ARTIK ÇOCUKLARIMA FISTIK ALAMIYORUM
Geçenlerde bir okurum aradı.. Rica etti adını yazmamam için. Elbette saygı gösterdim kendisine.. Sonra başladı konuşmaya ve “Ökkeş bey üç oğlum 1 kızım var. Başpınarda bir fabrikada çalışıyorum. Sizin yazılarınızı hiç kaçırmam.. Bu çocuklarımdan kız ve en küçük oğlan acayip fıstık düşkünü.. Biri 3 diğeri 6 yaşında.. Almacı pazarı civarına gider orada ne kadar ucuz fıstık varsa dolaşır alırım. Zaten onların da yarısı bozuk çıkar. Ama ne yapayım, fiyatı düşük olduğu için hiç değilse 15 günde bir yarım kilo fıstıksız eve giremem.. Son zamanlarda onu da alamaz oldum. Fıstık fiyatları 80 lira olmuş, bu yarısı bozuk çıkanlarında fiyatlarını yükseltmişler.. Öfkelendim ve 2 aydır almıyorum. Çocuklara da unutun fıstığı dedim.. Baklava filan zaten dünyamızda yok. Bazen çiğ kadayıf alır evde pişirir bizim hanım.. Marketlerde her hafta fiyat değişiyor. Ne alsak zamlı. Birde kullanım zamanı geçmiş malları satıyor bazı marketler. Herkes son kullanım tarihine bakmıyor ve satın alıyor.
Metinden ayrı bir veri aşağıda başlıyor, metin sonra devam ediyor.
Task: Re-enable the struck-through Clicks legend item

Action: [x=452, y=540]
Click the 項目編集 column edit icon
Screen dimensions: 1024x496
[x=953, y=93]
Ökkeş bey yazarsa bunları siz yazarsınız diyerek arıyorum.. Ne olur dile getirin özellikle bu fıstık işini” dedi..
ŞİMDİ GEL DE BUNLARI ANLAT
Sessizce dinledikten sonra beni bir gülme krizi tuttu.. Arayan okurum “Ökkeş bey bir kusur mu işledik, ne var bunda gülecek” deyince, ona “yok yok, sakın alınma, aynı durumdan bende dertliyim” diyerek şunları söyledim.. “Bende fıstık severim.. Şimdi bu hastalık küçük torunuma da geçti.. Daha 4 yaşında ama cin gibi, çünkü fıstığın iyisini biliyor. Bir kere marketlerde satılandan 1 paket aldım yemedi. Çünkü maalesef bu paket işlerinde kalite inanılmaz düşüyor.. Haklısınız çünkü 1 sene önce tuzlu fıstığın kilosunu galiba 35 veya 40 liradan alıyorduk. Sonra 55 oldu, daha sonra 60’a çıktı. Aradan 1 ay geçmedi 65 oldu.. Valla bu keyfiyete kızarak almaktan vazgeçmiştim. Geçenlerde çocuk hatırlattı, bir de baktım ki 80 lira olmuş.. Durdum ya sabır çektim ve ‘almayacağım’ dedim.. Çıktım oradan girdim bir markete bir de baktım ki, onlar da fiyatlarını yükseltmişler.. Kendi kendime güldüm.. Tıpkı şimdi sana güldüğüm gibi” Haliyle bu okurumuz ile bu kez birlikte karşılıklı gülmeye başladık..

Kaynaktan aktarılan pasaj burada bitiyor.